National Childloss Week

A dear Colchester friend of mine (you see, I DO have them 😂) posted earlier this week on Instagram about #nationalchildlossweek, something I had not known existed. These platforms didn't exist 10 years ago. So much changes, so much stays the same. 

Earlier this year I was having coffee with a friend who has just had a newborn boy. I was snuggling him and she asked me about my son - she has another boy who is 10.  I smiled. 'It isn't a happy story but it has hope,' I said. So I told her small bits, the bits about his brief time and the bits that make people laugh at black humour. Did you know you don't have to pay for a baby's coffin, just the cremation? Neither did I!

And now I figure it is once again time to to talk my walk, and be candid, and share my sweet boy's story so that people are going through something similar may know they are not alone. I've written about the pregnancy before at  http://fanglet.blogspot.com, but it has been ten years and that brings perspective. I can hold newborns now and not lactate. I can laugh about how huge and ill I was, speak with gratitude about the medical teams that saved my life and gave me two days with my son. 

I had a miscarriage in 2008. I terminated a pregnancy in 2000. My son's death was not my first loss of a child.  I knew childbirth and motherhood were dangerous endeavours from the get-go. My mother had a late term miscarrage when I was 4. She started hemorrhaging whilst making me pancakes.  I thought I had killed the baby...for more than 2 decades, I turned that moment in on myself and carried it. When my son was born blue and unable to gasp for air, whilst I felt blood and life drain out of me, a small part of my brain  just assumed it was Fate, weighing out the balance of my crimes and all of my sins. We don't get to be that fortunate.

The reality was...less of a romantic tragedy. It was simply reality. My son had a rare condition - Noonan's Syndrome - that had caused his internal organs to flip. He had a large, irreparable hole in heart, and brain and kidneys couldn't communicate. He literally never stopped peeing. When I went into labour, it was with an extra 2.5 litres of amniotic fluid and water retention. I still struggle with oedema. He was beautifu. He weighed just over 5 lbs. The first time I held him was when he was dying. He smelled like the sea. I wanted to take him outside - it was a warm sunny day in Bloomsbury and I wanted him to die having felt sunlight on his skin. But that didn't happen. The only person outside of my ex-husband and I who ever saw him was my friend Wendy.  Everything happened so fast and yet so slowly.

The day after my son died, my friend E came to collect me for a trip to our local garden centre. For the first time in 6 months, I could walk more than 30 feet without collapsing in exhaustion. I was still ill - I wouldn't realise just how ill until later that summer - and I was restless. My breasts were heavy with milk and there was no baby to feed. I couldn't donate to milk banks because we weren't sure then what had caused my son's death...the assumption at that point was that it was down to something wrong with me.  It could still very well be the case, that there is a flaw in my DNA coding.

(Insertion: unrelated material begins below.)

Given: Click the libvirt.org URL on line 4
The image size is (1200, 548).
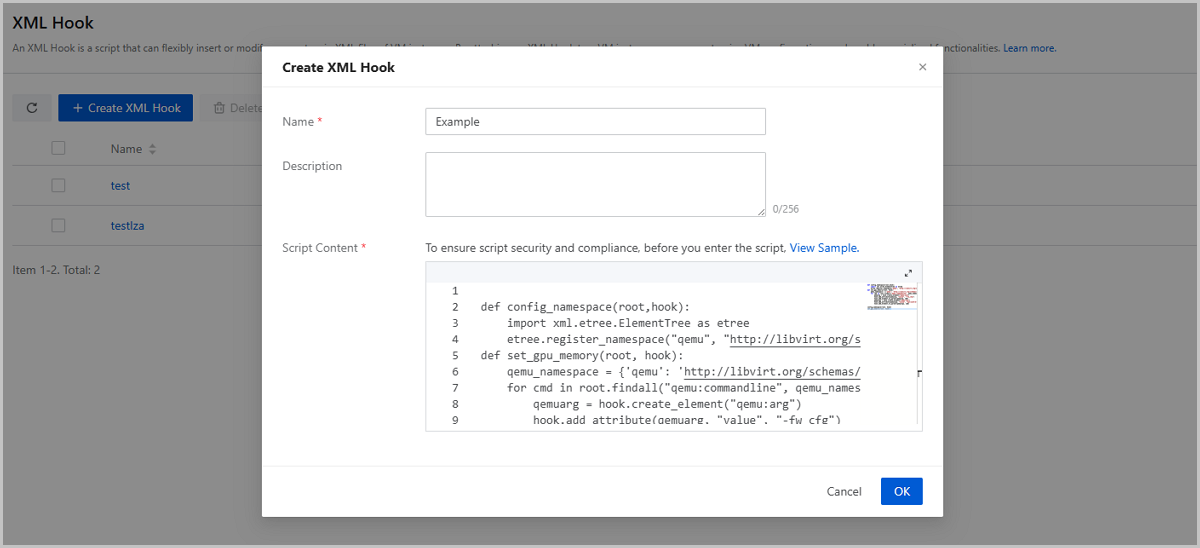Looking at the screenshot, I should pyautogui.click(x=794, y=339).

We went for cake and when I came back, I was told the midwife had come by. 'Why bother,' I said, trying to be flippant.  'He's dead. There's no need.'
But of course there was a need. She came back the next day. What were you doing out? You should be resting. 'He's dead,' I said. 'There's no point...I don't have anything to rest for.' What I meant was that I didn't deserve to rest. I had wasn't a mum, I was an abberition, an outcast. I didn't even have the decency to miscarriage, like a 'normal' woman.  I remember a "friend" laughing at me. 'You had to be different, didn't you.' We are not friends anymore.  

A week later, we went to Florence. I do not recommend traveling to Florence if you have just lost a baby. Everywhere I went, I was surrounded of artwork of Mary and Joseph. Everywhere I went, I felt them pitying me, judging me.  I was wasn't feral yet, but I was getting there.

I made plans, made appointments and missed all of them. I would walk to bodies of water and stare into them, through my reflection, to their clear or murky depths.  I walked at night or at dawn so I didn't have to see living people. I woke at night, drenched in milk that would not quit coming for 10 years.  I scratched at my arms sometimes because I itched for lack of sleep and because the scratching reminded me I was still alive. 

I worked with a therapist and really began unpacking my emotional baggage. Yegads...so much baggage. Then one day, I laughed, for no other reason that I was happu. And I heard a song...made for radio and I think it pulled me back, with that one line 'Happiness hit her like a bullet in the back...' and I knew I was going to come out the other side. I didn't know what it would like...but I was going to come out of the other side.

I've heard an addage that once you have kiddos, you're only ever as happy as your unhappiest child. I don't know if it is true, but I do know that I wonder as constantly about my ghost-son as I do about my children on this plane. There is a lulling quality to my time here, always a ear tuned for the cry of a child I have not ever heard. But it doesn't rattle me the way it used to, this loss, this death. I am not alone, nor am I an abberition. I am a statistic, a warning, a walking cautionary tale. I am survival, a marvel of medical science, a take of perseverance.